My Reading Rainbow

If you’ve found your way to my Thank you, Yves Klein post, you know that color does to me what truffle oil does to some chefs. This passion extends beyond paint chips, gift wrap swatches, a stash of gorgeous paper napkins and all the way to books about color. How could you not love a book titled Mauve? Or Indigo?
I’ll start with Mauve by Simon Garfield. Subtitled, How one man invented a color that changed the world, Mauve traces the 1865 labratory mishap by an 18 year old chemist. (I love these mishaps. A similar such unintended result begot Yin Min blue, too.) Young William Perkin was trying to synthesize quinine. Instead he produced an oily sludge that dyed silk a gorgeous shade of light purple, revolutioninzing the field of chemistry and its subsequent impact on photography, fashion, medicine, perfume to name a few.
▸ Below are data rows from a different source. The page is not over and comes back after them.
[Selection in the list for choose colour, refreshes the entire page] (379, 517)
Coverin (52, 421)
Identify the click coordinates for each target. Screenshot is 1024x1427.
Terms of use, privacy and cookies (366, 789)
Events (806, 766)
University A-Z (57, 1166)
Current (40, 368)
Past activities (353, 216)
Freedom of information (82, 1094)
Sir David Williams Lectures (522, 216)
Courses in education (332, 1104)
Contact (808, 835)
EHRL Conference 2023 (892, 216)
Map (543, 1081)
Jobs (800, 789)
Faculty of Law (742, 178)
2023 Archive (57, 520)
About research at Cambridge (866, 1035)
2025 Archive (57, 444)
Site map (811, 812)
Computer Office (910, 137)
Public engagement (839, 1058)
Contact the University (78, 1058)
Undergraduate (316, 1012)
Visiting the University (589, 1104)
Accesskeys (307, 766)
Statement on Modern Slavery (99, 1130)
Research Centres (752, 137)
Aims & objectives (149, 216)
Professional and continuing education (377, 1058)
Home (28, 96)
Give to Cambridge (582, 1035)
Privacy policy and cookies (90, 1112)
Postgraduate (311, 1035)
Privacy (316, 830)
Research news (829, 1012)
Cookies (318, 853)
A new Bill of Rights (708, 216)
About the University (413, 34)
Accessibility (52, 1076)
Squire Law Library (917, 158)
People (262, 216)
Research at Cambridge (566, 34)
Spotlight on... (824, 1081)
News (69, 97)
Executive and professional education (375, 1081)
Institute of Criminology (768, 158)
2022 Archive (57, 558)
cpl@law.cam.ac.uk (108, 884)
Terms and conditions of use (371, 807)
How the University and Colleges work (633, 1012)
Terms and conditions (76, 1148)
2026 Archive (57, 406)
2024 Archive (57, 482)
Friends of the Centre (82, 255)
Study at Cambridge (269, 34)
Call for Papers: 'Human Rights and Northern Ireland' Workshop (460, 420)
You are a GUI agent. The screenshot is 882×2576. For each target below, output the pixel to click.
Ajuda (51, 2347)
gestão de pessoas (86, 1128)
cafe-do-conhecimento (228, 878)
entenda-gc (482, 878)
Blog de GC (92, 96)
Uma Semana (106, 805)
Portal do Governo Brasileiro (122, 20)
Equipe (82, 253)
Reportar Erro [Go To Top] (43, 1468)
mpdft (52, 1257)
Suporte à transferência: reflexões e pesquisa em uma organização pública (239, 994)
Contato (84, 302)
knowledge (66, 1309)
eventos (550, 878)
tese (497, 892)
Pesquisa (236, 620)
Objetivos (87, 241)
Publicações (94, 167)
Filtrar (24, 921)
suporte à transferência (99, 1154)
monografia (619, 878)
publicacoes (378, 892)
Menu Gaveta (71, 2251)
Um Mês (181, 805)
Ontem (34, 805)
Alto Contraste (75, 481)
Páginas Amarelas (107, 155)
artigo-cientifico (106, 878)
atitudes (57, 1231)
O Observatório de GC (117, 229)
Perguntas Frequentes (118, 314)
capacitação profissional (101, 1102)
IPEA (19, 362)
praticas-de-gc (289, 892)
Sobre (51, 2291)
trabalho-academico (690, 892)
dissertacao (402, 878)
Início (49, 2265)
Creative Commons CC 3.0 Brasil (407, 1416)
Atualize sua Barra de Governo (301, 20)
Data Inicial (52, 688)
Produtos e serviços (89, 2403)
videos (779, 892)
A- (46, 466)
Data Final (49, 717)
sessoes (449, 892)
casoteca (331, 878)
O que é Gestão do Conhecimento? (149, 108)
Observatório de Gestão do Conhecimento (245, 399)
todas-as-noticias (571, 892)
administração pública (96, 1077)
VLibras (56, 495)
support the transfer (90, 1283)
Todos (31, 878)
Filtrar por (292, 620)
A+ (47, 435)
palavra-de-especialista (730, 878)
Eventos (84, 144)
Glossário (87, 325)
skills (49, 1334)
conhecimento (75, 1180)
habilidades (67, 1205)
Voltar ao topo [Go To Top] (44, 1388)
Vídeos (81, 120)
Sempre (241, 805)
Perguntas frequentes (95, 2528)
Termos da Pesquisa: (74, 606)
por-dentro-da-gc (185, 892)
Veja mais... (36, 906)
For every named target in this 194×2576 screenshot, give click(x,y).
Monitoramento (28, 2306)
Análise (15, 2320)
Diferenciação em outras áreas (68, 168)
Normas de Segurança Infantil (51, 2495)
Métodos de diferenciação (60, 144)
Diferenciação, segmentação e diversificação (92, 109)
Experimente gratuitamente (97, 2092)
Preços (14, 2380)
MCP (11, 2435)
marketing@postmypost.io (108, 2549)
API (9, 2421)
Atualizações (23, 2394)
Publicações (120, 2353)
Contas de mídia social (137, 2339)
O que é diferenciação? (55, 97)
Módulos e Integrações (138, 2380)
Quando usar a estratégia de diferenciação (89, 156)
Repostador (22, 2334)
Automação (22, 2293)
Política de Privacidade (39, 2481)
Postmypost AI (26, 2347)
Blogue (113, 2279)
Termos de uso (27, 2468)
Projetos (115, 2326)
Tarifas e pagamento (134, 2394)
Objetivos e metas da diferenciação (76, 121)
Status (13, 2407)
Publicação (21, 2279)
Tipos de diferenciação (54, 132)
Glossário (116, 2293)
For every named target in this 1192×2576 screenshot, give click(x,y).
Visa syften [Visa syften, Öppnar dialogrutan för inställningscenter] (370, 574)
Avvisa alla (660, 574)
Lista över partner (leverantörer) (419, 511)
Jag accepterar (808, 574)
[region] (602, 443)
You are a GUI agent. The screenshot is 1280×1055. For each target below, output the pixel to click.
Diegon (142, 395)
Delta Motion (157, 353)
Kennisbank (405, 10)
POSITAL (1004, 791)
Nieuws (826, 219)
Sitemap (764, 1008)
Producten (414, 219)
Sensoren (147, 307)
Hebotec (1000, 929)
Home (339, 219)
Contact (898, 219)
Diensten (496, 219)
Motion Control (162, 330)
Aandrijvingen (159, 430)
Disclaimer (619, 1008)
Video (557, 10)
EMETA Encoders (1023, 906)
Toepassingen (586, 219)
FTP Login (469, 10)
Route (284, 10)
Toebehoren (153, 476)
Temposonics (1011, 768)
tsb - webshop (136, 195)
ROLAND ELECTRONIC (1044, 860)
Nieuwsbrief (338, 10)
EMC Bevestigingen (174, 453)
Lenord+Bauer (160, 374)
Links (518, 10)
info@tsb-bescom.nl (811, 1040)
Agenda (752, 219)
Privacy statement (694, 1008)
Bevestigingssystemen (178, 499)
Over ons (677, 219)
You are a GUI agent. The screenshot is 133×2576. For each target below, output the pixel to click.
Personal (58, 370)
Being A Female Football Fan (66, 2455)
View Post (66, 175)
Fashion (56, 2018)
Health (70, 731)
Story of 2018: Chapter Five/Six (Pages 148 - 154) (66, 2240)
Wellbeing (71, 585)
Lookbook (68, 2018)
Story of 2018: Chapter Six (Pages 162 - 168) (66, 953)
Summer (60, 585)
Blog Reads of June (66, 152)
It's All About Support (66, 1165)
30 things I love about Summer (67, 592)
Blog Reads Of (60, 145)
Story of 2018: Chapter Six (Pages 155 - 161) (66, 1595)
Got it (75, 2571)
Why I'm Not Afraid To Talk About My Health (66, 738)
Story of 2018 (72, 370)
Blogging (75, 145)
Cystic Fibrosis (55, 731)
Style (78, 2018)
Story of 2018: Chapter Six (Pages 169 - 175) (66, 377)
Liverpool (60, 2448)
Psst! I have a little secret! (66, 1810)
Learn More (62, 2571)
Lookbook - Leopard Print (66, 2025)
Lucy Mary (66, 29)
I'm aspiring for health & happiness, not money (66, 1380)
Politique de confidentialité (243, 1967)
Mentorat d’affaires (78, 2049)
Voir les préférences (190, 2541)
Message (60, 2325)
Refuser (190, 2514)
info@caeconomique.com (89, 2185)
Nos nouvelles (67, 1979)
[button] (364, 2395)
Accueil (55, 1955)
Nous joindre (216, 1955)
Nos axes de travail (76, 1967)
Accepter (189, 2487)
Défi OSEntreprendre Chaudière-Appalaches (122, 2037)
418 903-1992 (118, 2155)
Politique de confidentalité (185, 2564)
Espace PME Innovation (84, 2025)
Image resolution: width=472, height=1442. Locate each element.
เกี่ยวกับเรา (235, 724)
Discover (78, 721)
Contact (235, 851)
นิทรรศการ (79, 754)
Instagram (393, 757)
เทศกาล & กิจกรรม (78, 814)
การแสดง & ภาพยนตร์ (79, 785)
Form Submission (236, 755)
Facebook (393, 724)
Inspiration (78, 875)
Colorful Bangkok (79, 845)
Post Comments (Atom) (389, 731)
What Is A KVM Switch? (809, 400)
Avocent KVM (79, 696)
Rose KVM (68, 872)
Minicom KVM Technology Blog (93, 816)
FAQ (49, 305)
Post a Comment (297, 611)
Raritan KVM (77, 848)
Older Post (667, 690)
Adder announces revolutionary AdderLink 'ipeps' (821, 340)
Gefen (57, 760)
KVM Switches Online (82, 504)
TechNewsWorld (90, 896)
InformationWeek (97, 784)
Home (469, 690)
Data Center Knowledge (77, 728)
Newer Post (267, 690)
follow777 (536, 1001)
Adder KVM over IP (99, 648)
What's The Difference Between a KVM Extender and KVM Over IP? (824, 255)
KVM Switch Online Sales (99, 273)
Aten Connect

Staying in the blue family, Catherin E McKinley’s Indigo traces the origins of this precious plant and how it has remained one of the most valued pigments in the world for nearly 5,000 years. Indigo’s journeys weren’t calm blue highways but fraught with slavery, trade wars, and agricultural exploitation. Had Perkin known about indigo’s anti-malarial properties (it repels the mosquitos that carry the disease) we might never have had mauve.
If there’s only one color book you want to enjoy, go for Kassia St. Clair’s The Secret Lives of Color. It is pure magic. A rainbow of lore, information, color vocabulary, language and history. The chapters are organized in color wheel fashion and each page is edged in the color it describes. Ruffle the pages and dive in wherever you want. I’m familiar with woad, celadon and verdigris. But gamboge? Mountbatten Pink? Minium?
The best vocabulary word St. Clair taught me? Chromophilia. Oh yeah. I’ve got it bad. And happily so.